The centroid based summarization system (Radev, Jing, Styś, & Tam, 2004) assigns weights to the sentences based on the similarities of the sentences to centroid where centroid is represented by a set of single word terms whose weights are greater than a predefined threshold. The centroid based approach differs from our approach because the centroid based approach ignores the uses of multi-word keyphrases for text summarization and it does not also use keyphrases for maximizing diverse but relevant information in the summary.
Many research works on keyphrase extraction (Turney, 2000; Sarkar, Nasipuri, & Ghose, 2012) have marked text summarization, automatic indexing etc. as the application areas of keyphrase extraction. The work presented in Wu and Li (2008) considers keyphrases as document key concepts and incorporates document key concepts in search results.
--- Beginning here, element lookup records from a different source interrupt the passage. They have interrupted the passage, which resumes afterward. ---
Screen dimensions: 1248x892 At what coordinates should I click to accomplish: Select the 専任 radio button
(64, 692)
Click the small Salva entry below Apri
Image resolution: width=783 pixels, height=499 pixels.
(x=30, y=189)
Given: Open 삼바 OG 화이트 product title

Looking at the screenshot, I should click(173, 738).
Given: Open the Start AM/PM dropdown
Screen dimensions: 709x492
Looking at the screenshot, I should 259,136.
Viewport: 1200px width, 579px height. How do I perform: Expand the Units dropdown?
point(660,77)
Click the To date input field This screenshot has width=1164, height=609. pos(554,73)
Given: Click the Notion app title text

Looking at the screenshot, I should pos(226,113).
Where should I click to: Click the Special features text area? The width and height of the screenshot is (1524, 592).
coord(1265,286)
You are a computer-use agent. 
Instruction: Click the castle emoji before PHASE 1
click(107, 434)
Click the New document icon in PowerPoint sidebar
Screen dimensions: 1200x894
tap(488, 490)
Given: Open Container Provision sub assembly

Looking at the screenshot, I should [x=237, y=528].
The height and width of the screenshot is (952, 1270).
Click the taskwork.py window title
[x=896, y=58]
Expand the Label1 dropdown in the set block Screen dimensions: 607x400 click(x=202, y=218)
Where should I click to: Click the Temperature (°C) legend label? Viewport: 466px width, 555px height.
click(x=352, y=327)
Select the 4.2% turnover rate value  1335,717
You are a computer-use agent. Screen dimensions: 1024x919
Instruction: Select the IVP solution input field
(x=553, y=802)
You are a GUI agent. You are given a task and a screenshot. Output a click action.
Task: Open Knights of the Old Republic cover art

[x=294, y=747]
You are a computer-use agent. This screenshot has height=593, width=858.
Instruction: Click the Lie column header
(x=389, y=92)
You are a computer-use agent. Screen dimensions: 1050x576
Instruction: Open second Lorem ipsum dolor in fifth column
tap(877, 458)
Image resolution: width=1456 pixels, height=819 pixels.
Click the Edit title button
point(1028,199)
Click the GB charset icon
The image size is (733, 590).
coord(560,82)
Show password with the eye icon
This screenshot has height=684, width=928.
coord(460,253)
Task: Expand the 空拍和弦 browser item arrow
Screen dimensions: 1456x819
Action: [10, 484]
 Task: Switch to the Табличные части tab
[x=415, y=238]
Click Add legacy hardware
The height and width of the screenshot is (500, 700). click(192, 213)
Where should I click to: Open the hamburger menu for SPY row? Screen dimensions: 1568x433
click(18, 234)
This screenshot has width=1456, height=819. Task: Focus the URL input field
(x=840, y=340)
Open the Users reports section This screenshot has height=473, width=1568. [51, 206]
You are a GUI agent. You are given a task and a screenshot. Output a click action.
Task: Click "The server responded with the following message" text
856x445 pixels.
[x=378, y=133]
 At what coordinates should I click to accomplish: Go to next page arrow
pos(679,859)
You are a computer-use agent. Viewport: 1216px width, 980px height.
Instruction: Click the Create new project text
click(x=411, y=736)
Unlike the above mentioned works that only concentrated on keyphrase extraction task, our proposed work investigates the uses of keyphrases (key concepts) in improving the summarization performance.
The previous works presented in D’Avanzo, and Magnini (2005) have used multi-word keyphrases for text summarization tasks. Our proposed summarization approach also differs from the summarization approach presented by D’Avanzo and Magnini (2005) because the approach presented in D’Avanzo and Magnini (2005) gives less emphasis on redundancy issue though redundancy is a crucial issue for text summarization tasks.